[Stored records]
========================
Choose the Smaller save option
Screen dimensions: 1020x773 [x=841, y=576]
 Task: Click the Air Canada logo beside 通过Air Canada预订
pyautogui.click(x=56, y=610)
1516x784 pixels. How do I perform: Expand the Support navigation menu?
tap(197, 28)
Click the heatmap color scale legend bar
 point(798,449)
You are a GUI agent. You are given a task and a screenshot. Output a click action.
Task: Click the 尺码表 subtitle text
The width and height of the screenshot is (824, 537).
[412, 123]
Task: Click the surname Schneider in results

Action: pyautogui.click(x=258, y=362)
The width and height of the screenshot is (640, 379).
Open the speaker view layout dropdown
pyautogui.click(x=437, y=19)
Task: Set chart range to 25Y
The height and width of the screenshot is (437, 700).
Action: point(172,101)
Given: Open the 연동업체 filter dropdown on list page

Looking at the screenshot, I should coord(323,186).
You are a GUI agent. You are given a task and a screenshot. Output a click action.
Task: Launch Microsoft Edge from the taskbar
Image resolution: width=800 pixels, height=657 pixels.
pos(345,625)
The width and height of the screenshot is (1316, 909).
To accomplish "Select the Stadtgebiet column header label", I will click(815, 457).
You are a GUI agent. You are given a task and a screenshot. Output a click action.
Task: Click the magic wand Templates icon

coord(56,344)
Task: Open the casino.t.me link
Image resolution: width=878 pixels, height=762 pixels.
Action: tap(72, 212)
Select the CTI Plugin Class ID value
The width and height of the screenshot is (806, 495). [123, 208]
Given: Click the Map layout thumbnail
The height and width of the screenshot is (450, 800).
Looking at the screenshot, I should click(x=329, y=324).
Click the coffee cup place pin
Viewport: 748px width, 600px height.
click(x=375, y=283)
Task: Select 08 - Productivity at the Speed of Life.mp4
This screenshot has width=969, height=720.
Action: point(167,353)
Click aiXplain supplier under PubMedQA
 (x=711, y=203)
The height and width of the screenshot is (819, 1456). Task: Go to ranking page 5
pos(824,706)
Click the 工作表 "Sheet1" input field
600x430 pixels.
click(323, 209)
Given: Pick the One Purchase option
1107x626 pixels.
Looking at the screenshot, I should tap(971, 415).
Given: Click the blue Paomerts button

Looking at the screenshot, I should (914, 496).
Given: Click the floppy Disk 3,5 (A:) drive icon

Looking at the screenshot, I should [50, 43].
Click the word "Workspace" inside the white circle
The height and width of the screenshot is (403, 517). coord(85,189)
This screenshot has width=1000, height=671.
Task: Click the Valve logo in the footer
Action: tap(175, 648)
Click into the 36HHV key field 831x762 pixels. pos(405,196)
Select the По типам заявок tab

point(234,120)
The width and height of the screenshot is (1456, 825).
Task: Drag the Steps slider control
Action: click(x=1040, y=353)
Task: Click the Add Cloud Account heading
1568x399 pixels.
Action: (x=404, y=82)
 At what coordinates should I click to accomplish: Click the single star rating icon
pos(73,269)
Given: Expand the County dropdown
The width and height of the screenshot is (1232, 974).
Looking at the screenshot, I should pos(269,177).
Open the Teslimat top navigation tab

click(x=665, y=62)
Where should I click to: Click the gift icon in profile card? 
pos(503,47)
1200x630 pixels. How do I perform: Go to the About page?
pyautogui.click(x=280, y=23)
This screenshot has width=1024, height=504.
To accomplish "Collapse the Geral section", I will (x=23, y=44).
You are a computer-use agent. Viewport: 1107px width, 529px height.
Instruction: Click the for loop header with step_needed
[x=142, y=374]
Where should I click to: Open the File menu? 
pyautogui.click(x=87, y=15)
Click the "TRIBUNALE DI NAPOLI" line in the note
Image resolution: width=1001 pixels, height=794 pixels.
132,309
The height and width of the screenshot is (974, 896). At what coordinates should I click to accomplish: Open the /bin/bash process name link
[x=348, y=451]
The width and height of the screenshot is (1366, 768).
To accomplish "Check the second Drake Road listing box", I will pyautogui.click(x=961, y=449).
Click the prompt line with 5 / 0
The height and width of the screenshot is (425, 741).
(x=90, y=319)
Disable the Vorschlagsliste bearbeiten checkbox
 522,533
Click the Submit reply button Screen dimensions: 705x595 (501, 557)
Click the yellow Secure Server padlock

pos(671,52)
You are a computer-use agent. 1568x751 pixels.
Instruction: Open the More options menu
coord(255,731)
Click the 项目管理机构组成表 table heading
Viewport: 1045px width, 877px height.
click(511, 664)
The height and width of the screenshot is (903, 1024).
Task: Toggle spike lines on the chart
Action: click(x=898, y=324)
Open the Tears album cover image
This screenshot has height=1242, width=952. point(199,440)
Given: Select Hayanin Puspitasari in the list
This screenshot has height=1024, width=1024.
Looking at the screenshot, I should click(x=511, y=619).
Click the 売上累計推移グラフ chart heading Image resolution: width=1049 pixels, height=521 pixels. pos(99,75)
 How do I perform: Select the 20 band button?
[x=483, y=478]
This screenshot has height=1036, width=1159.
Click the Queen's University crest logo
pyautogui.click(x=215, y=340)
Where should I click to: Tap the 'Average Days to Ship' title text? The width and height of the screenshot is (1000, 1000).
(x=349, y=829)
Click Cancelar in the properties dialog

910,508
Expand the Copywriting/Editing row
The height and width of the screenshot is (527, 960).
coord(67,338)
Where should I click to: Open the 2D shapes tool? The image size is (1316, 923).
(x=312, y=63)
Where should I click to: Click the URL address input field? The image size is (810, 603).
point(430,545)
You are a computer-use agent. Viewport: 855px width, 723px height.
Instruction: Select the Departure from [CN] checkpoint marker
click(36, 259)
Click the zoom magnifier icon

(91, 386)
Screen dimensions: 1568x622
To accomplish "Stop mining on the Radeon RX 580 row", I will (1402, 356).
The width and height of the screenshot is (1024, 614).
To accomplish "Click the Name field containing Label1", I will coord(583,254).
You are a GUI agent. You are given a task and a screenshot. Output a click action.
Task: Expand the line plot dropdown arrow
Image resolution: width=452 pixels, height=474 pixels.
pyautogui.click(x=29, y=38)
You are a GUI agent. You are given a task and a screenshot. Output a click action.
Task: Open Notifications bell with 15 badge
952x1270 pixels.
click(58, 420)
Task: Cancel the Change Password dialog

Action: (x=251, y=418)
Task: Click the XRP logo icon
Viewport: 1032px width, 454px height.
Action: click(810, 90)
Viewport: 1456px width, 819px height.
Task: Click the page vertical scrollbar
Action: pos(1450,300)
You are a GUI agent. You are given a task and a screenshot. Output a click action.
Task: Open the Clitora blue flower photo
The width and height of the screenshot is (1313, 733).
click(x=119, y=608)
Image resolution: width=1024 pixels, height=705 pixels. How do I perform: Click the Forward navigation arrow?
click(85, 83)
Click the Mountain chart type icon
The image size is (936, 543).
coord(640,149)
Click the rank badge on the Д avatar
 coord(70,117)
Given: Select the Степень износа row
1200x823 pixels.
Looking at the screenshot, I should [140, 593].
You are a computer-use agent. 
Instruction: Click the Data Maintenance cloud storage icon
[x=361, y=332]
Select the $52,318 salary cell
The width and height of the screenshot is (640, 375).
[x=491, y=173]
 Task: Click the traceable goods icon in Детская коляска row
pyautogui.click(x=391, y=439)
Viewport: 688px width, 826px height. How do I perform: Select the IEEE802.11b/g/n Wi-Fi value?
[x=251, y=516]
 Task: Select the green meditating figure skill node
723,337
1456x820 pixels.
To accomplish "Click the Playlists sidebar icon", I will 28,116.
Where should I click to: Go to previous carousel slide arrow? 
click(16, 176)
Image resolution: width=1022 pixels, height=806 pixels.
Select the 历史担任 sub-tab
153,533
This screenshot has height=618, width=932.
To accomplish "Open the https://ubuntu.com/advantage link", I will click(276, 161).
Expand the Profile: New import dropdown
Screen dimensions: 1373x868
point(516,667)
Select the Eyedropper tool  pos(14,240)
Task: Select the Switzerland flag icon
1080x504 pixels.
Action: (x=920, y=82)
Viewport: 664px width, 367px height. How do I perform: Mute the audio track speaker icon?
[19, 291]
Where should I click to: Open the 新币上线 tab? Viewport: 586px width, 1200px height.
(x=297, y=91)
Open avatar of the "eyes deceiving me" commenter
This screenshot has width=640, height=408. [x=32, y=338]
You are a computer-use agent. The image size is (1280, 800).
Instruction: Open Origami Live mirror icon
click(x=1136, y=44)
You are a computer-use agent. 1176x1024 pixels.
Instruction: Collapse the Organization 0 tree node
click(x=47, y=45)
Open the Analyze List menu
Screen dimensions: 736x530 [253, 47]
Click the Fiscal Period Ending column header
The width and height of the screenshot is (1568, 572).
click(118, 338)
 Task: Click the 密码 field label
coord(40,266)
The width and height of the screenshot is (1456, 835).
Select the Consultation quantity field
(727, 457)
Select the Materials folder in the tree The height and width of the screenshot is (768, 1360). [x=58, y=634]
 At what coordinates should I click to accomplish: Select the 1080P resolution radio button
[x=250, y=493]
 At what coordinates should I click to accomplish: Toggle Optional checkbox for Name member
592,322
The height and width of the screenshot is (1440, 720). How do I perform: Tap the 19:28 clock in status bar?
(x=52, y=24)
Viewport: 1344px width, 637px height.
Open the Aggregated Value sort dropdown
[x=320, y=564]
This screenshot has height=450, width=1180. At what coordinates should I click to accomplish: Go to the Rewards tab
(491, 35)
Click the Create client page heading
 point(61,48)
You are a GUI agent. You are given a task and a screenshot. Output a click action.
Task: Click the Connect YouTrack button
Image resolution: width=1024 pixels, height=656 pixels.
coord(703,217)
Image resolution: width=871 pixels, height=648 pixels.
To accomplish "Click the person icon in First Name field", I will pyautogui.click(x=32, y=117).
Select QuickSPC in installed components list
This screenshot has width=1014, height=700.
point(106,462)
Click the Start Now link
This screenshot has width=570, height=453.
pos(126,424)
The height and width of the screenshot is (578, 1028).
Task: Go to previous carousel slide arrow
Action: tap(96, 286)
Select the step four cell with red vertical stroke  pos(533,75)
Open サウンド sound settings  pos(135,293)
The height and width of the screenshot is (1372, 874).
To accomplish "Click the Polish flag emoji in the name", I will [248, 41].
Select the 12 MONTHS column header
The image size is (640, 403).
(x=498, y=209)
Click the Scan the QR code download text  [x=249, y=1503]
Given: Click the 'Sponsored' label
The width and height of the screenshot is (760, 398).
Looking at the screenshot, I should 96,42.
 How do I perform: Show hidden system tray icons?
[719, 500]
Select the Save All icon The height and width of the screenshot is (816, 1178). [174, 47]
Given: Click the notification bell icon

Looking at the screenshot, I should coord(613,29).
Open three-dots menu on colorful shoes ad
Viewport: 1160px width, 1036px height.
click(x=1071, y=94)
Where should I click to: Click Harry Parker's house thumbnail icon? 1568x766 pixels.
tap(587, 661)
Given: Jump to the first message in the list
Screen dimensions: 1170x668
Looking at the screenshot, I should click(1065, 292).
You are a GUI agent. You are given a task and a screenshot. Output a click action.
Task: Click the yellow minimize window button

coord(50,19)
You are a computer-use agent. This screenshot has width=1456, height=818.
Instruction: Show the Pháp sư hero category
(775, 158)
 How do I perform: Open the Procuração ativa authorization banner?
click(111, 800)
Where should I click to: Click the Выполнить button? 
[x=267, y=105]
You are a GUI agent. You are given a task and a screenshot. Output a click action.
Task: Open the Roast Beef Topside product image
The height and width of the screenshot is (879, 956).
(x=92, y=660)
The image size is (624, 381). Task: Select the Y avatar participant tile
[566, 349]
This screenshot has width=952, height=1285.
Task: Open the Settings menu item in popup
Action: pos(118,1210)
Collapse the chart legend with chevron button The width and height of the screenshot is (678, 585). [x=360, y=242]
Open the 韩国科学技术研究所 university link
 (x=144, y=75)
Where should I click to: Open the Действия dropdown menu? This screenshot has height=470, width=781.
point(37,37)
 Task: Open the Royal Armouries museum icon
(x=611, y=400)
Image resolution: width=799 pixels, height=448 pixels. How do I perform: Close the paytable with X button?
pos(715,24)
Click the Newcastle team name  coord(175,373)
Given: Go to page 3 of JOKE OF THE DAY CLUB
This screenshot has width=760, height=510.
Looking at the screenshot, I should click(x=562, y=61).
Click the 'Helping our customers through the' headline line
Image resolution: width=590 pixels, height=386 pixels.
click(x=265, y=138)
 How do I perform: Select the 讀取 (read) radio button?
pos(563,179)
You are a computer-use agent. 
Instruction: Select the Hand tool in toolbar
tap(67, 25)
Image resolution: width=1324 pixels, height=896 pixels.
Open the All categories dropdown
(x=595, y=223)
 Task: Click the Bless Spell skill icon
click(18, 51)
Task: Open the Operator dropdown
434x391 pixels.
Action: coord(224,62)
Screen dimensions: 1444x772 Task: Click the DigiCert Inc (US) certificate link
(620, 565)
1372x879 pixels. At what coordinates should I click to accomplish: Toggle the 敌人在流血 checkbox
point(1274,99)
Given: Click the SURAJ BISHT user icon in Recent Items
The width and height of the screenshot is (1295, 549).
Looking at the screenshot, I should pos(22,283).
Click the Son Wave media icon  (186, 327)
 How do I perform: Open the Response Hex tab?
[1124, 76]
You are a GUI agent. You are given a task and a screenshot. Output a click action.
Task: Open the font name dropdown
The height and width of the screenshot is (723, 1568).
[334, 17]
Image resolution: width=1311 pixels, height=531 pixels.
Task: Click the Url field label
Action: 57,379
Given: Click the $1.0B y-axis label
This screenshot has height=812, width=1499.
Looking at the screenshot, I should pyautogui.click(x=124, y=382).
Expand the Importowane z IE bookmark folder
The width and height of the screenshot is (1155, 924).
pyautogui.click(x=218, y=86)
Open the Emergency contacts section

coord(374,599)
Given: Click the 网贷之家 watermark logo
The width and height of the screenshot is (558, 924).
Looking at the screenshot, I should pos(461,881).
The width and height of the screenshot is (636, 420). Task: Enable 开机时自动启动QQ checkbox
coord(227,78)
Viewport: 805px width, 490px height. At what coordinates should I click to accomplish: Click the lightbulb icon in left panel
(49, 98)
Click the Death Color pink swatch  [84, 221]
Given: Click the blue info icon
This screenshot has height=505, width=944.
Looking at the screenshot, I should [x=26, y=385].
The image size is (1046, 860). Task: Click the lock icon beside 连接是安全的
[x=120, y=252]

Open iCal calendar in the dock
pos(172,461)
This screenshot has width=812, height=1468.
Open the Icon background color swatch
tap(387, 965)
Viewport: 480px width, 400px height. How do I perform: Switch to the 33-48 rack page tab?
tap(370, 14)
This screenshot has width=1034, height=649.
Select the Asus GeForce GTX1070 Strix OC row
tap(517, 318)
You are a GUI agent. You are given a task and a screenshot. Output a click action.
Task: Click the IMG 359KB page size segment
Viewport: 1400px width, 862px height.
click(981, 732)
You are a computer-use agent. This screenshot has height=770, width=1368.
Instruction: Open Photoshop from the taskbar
========================
WHAT TO WORK ON - Repeat only what lies between the first line of the data and the line containing "Task: Launch Microsoft Edge from the taskbar", both of those lines included, exactly as it stands.

SOLUTION -
Choose the Smaller save option
Screen dimensions: 1020x773 [x=841, y=576]
 Task: Click the Air Canada logo beside 通过Air Canada预订
pyautogui.click(x=56, y=610)
1516x784 pixels. How do I perform: Expand the Support navigation menu?
tap(197, 28)
Click the heatmap color scale legend bar
 point(798,449)
You are a GUI agent. You are given a task and a screenshot. Output a click action.
Task: Click the 尺码表 subtitle text
The width and height of the screenshot is (824, 537).
[412, 123]
Task: Click the surname Schneider in results

Action: pyautogui.click(x=258, y=362)
The width and height of the screenshot is (640, 379).
Open the speaker view layout dropdown
pyautogui.click(x=437, y=19)
Task: Set chart range to 25Y
The height and width of the screenshot is (437, 700).
Action: point(172,101)
Given: Open the 연동업체 filter dropdown on list page

Looking at the screenshot, I should coord(323,186).
You are a GUI agent. You are given a task and a screenshot. Output a click action.
Task: Launch Microsoft Edge from the taskbar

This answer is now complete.